Собрание стихотворений и поэм - Гамзатов Расул Гамзатович (библиотека книг бесплатно без регистрации .TXT) 📗
Пусть без тебя не будет ни радости и ни счастья. Пусть без тебя засохнут реки, сады, поля. Можно меня разрезать надвое и на части. Слова я не нарушу. На этом стоит земля».
– Ах, ты мою надежду не хорони в могиле… – Слезы глотает дева, в горле слышится стон. – Я не хочу к Улану. Давай мы умчимся, милый, Милый, еще не поздно. – Но непреклонен он.
Медленно с тяжким скрипом тронулись фаэтоны, Словно кнуту не верят шестеро лошадей.
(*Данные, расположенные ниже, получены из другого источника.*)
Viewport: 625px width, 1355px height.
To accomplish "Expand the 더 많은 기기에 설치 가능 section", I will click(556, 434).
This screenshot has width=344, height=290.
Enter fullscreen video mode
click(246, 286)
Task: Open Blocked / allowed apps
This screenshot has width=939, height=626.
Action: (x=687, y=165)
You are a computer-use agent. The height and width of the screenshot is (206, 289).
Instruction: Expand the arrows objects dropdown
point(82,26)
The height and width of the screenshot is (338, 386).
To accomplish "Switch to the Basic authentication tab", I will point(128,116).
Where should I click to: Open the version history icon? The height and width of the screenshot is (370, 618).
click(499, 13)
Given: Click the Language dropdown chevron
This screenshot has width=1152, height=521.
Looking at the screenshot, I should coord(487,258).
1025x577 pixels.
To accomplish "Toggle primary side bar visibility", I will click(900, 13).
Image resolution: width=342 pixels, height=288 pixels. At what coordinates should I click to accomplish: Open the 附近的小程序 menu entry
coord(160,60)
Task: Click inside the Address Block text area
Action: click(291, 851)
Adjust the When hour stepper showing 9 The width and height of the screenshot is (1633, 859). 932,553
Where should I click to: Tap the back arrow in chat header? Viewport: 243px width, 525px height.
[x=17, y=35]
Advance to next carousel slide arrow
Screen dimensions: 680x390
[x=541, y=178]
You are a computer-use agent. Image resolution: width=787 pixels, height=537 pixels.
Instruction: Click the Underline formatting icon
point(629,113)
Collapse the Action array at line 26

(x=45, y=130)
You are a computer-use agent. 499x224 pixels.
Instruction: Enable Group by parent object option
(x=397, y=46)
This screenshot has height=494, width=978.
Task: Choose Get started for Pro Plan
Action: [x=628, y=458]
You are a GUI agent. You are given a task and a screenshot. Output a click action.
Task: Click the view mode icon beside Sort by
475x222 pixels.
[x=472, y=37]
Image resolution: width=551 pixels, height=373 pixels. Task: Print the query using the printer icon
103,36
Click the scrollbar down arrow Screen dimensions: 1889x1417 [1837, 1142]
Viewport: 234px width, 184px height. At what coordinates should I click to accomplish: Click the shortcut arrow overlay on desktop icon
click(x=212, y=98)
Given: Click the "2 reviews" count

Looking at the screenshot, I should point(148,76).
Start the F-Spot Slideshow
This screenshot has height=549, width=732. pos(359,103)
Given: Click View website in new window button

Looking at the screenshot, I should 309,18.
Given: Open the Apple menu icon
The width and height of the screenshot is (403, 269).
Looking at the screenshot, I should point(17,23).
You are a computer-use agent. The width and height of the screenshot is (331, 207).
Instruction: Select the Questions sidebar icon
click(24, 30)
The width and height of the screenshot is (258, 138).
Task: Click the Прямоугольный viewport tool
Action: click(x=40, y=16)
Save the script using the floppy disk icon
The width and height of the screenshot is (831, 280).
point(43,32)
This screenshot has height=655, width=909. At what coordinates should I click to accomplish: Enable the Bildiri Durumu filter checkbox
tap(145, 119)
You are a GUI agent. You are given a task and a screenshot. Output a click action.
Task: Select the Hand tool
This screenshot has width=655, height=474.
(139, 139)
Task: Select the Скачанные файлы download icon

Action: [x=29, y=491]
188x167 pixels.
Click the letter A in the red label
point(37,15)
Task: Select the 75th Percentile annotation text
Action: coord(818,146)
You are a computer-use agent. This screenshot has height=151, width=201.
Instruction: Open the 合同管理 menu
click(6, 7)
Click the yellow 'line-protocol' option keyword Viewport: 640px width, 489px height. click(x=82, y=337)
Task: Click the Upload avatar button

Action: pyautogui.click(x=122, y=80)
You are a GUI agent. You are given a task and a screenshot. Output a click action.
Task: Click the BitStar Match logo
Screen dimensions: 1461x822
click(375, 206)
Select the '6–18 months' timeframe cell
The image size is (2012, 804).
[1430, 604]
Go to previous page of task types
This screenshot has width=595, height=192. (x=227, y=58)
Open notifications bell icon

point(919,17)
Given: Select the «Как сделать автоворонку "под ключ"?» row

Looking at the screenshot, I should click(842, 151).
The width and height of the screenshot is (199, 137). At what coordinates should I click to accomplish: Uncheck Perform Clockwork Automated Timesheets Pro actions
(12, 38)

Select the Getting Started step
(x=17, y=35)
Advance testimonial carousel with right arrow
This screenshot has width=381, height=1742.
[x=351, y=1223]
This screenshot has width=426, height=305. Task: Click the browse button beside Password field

Над головой Хочбара вьются, крича, вороны: – В жизни мы не встречали мужчины, чтоб был глупей!
Но выше ворон летели в небе орел с орлицей, Громко проклекотали, словно небесный гром: – Трудно ради любимой честью не поступиться, Люди, ворон не слушайте, зовите его орлом!
Тут ручеечек тонко пискнул из-под копыта: – Редко глупец подобный переезжал меня. Но возразили камни, этим ручьем омытые: Камни и то завидуют твердости узденя.
Движутся фаэтоны, мчатся в темные дали. Вот уж вдали виднеется сама Темир-Хан-Шура. Тут Шамхаловы всадники путников увидали, Торжественно их встречают, громко кричат «ура!».
Выстрелы, шум и крики, словно никто не верит, Что богатырь невесту целой сюда привез. Плещется синий Каспий, волны бегут на берег. Брызжутся синей солью, что солонее слез.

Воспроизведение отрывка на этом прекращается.